High performance concrete systems involve concrete production with special properties imparted such as high strength, environment-resistance, augmented durability, etc. These improved properties can be achieved by the addition of certain additives that we shall discuss in a while.

High-performance is profoundly used in the construction of bridges, tunnels, high-rise buildings, etc. The question arises that how is such a high performance of concrete attained and what exactly is to be added to manifest it?

The answer is that some key ingredients such as supplementary cementitious materials (such as fly ash, silica fumes, slag, etc.) along with some chemical admixtures to tailor the properties of concrete as desired. The economic picture of high-strength concrete clearly indicates that it is not an economically viable option for small-scale project, however, the benefits it projects where used are manifold.

The development of high-performance concrete system is based on three basic principles;

• To enhance the homogeneity of the matrix by eliminating or considerably reducing coarse aggregates
• To enhance and optimize the packing density of the matrix by proper gradation and mixture proportions
• To enhance concrete ductility through the introduction of fibers

Following are some of the key advantages of relying on high-performance concrete (HPC) systems.

• High-performance concrete offers augmented strength (both in compression and flexure) along with durability. This makes its use particularly advantageous for structural works demanding high strength and longevity.
• HPC offers great resistance to degradation by environmental agents such as harsh weathers, freezing and thawing cycles, sulphate or chloride attack, abrasion, etc. The durability aspect of HPC proves to be the key player in making resilient structures that last for decades.
• With HPC systems, you will have reduced maintenance costs because this type of concrete targets durability a great deal which means you will have to put in less to repair and maintain your structure over time.
• While targeting a high strength, you might just think that HPC systems will compromise on designs and creativity, offering little flexibility. However, it is just the opposite; with HPC systems, you will get design flexibility and you may cast any member irrespective of its size or shape.
• When recycled aggregates are incorporated into the concrete mix, HPC can result in sustainability and can help reduce the carbon footprints globally. However, a great deal of understanding of material behavior is required because recycled aggregates tend to lower the concrete strength in certain cases.

Applications of High-Performance Concrete Systems

Just like any other concrete system, high-performance concrete systems also have a wide range of applications, particularly in load-bearing, large and complex structural members such as bridge components (deck slab, stringers and floor beams, bridge piers, etc.), tunnels, concrete dams, etc. The flexibility of adjusting the concrete strength by adding supplementary materials makes this concrete type a go-to option for various construction works.

Which Concrete System to Choose for Your Project?

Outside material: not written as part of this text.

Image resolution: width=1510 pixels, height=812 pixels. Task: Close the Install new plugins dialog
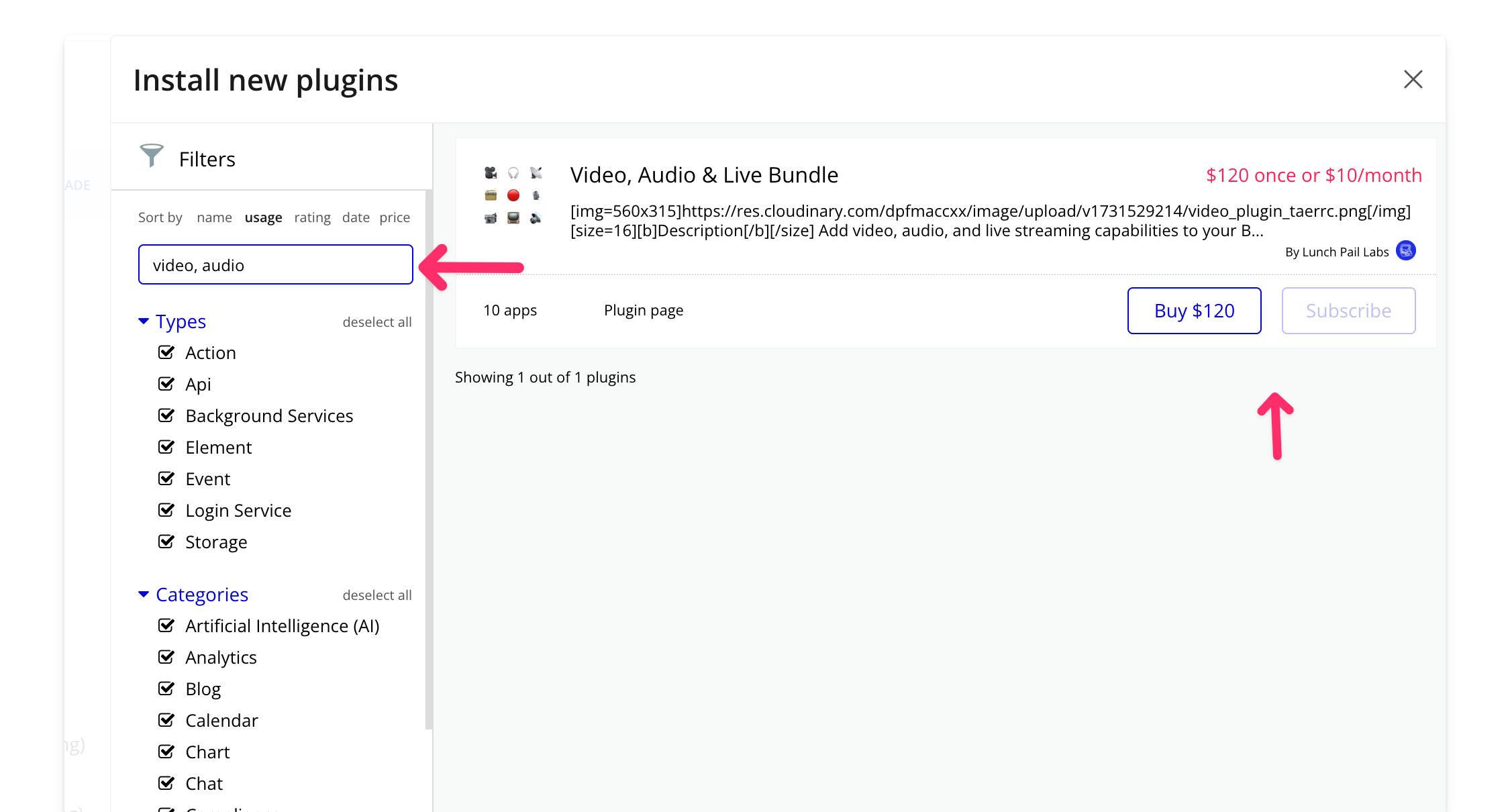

The answer to this question cannot be a one liner; it depends on a number of factors particularly on the specifications of your project. It is quite possible that for a particular concrete construction, two or more concrete systems are anticipated to perform equally well. The final choice is then made by weighing down all the pros and cons of these systems.

Factors such as environmental conditions, durability, economic constraints, aesthetic requirements, architectural limitations, etc. are all equally important while deciding the concrete system best for your project.

As a general guideline, ready-mix concrete systems are the best choice if you want to expedite the construction work for a small to medium-scale project. However, if the main goal is to attain durability in concrete, high-performance concrete systems can be a good choice. Ultimately, it is your project’s credentials that necessitate the employment of a particular concrete system.